Fille de Franz Lizst et de Marie d’Agoult, mariée à Richard Wagner après avoir été sa maîtresse, Cosima passera sa vie de couple à rédiger un journal intime, véritable hagiographie de son mari dont elle relate le quotidien mais surtout sa vie de créateur. D’abord effondrée à la mort de son mari, elle décide rapidement de prendre sa succession à la direction du Festival de Bayreuth. Omniprésente dans le choix des mises en scène comme dans la communication sur le festival, dans sa longue robe noire, elle se battra contre tous ceux qui voient en elle une mante religieuse plus soucieuse de pouvoir que de transmission des œuvres. Elle réussira à s’imposer dans ce monde très masculin et à faire de Bayreuth une capitale de l’art comme le voulait Wagner. Toute entière consacrée à ce projet elle n’hésitera pas à laisser sa place à son fils Siegfried pour continuer à diriger dans son ombre jusqu’à sa mort en 1930.
Pour évoquer ce personnage « indestructible », Christophe Fiat ne nous offre pas une version classiquement théâtrale, mais plutôt une performance.

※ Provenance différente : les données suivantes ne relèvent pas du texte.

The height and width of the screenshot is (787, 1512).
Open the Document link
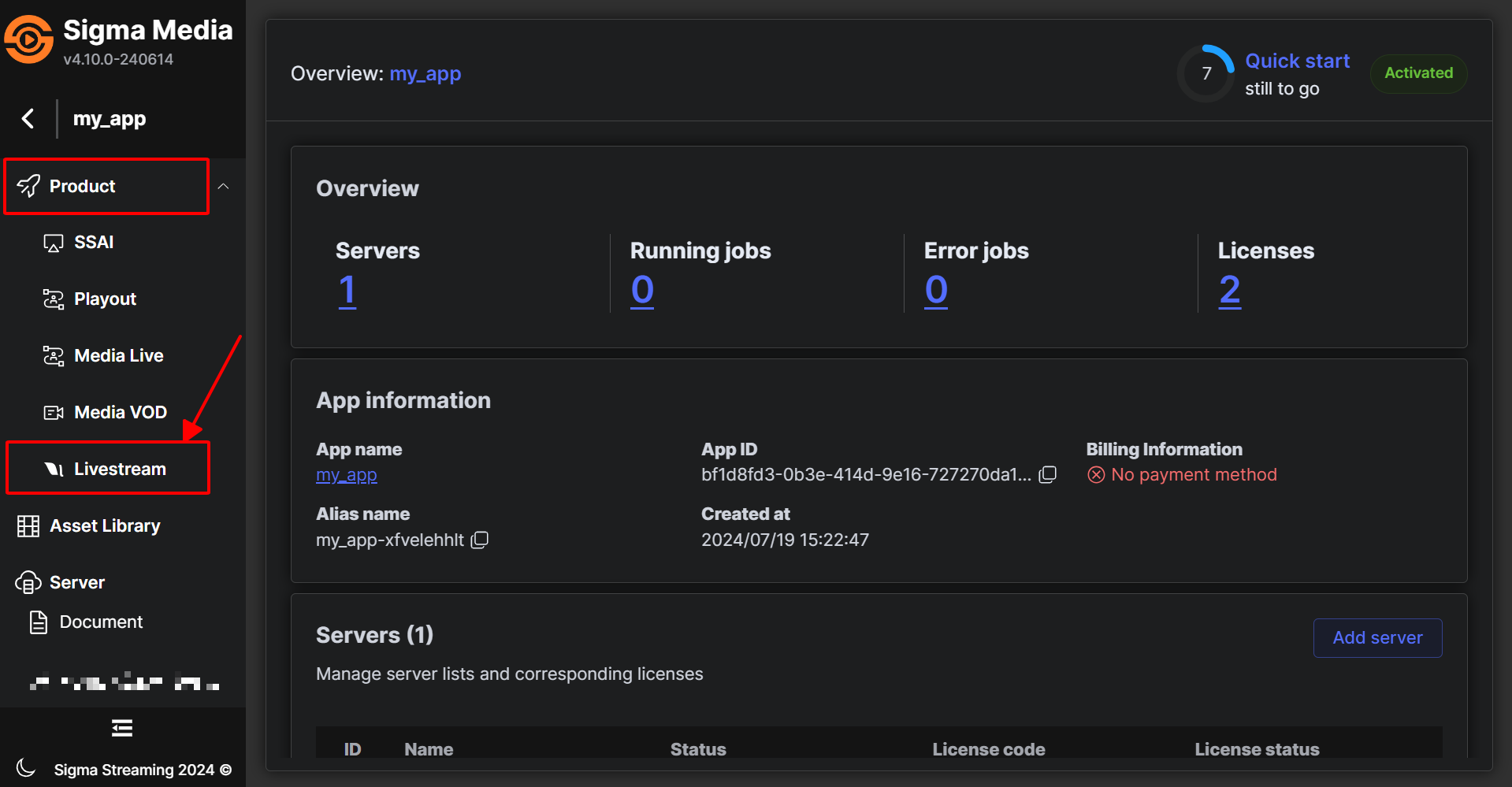pyautogui.click(x=100, y=622)
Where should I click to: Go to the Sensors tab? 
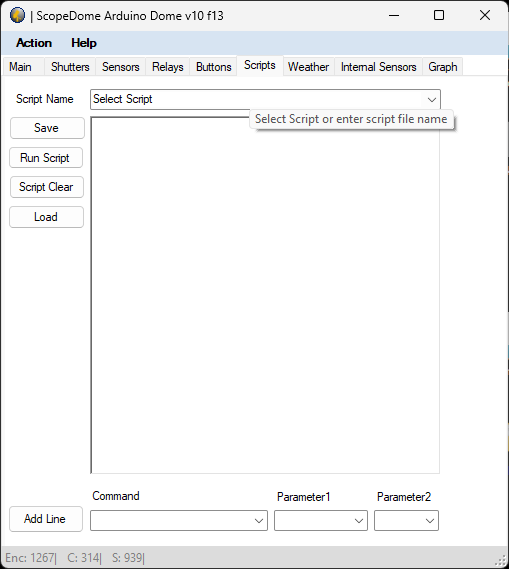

Sur scène il y a cinq acteurs debout devant des micros. Ils n’incarnent pas les personnages de cette histoire. Ils nous rapportent, en alternant évènements historiques et histoire privée, la vie de Cosima, la mort de Wagner, la prise en main par Cosima du festival de Bayreuth, la résistance de sa petite-fille, Friedelind, aux compromissions avec Hitler et le nazisme. A travers ces textes apparaît bien la dualité de Cosima, à la fois femme animée par un idéal, la célébration de l’œuvre de son mari, et femme volontaire prête à remuer ciel et terre pour diriger le festival de Bayreuth. Une des actrices ponctue parfois son propos avec une basse et il y a aussi sur scène un piano, sur lequel on ne jouera bien sûr jamais du Wagner. En fond de scène passent des visuels de Louise Armand à une vitesse accélérée qui évoquent un rêve. Pour le créateur, Christophe Fiat, il s’agit de défendre l’idée que « c’est la défense de la parole contre les visuels et la musique qui constitue la part indestructible de Cosima ». Les cinq acteurs mériteraient tous d’être cités. Ils alternent ton distancié et froid du reportage et voix plus chaude du vécu. On retiendra particulièrement Laurent Sauvage et Clémentine Baert.
Le T2G nous offre un spectacle original qui tout en nous ancrant dans l’histoire de Cosima Wagner, fait appel au rêve et à l’imaginaire.
Micheline Rousselet

Mardi et jeudi à 19h30, mercredi, vendredi et samedi à 20h30, le dimanche à 15h
Théâtre de Gennevilliers
41 avenue des Grésillons, 92230 Gennevilliers
Réservations (partenariat Réduc’snes tarifs réduits aux syndiqués Snes mais sur réservation impérative) : 01 41 32 26 26
www.theatredegennevilliers.com

Autres articles de la rubrique Actualité théâtrale

  • Les Molières le 23 juin
    La cérémonie des Molières est maintenue, dans le respect des règles sanitaires, et sera diffusée en prime time le 23 juin sur France 2. Elle rappelle, en ces temps où l’avenir est encore incertain et... Lire la suite (25 mai)
  • La Comédie-Française lance La Comédie continue !
    COMMUNIQUÉ DE PRESSE > vendredi 27 mars 2020 > La Comédie continue ! > Tel est le nom de la première chaîne en ligne de la Comédie-Française. > À partir du lundi 30 mars 2020 à 16h, plusieurs levers... Lire la suite (31 mars)
  • « Sois un homme »
    Qu’est-ce qu’être une femme ? La question a beaucoup interrogé écrivain.e.s et philosophes depuis déjà un certain temps. Mais s’agissant des hommes, elle apparaît plus originale tant des siècles de... Lire la suite (17 mars)
  • « Illusions perdues »
    Après ses brillantes adaptations d’Homère ( Iliade puis Odyssée ) et de Chanson douce de Leïla Slimani, Pauline Bayle s’est lancé dans l’adaptation du roman de Balzac. C’est au fonctionnement du... Lire la suite (17 mars)
  • « L’éveil du printemps »
    La pièce de Franck Wedekind fit scandale a son époque (1890) et fut interdite de longues années pour pornographie. Elle offrait un regard osé sur la jeunesse, défendait le désir adolescent et pointait... Lire la suite (16 mars)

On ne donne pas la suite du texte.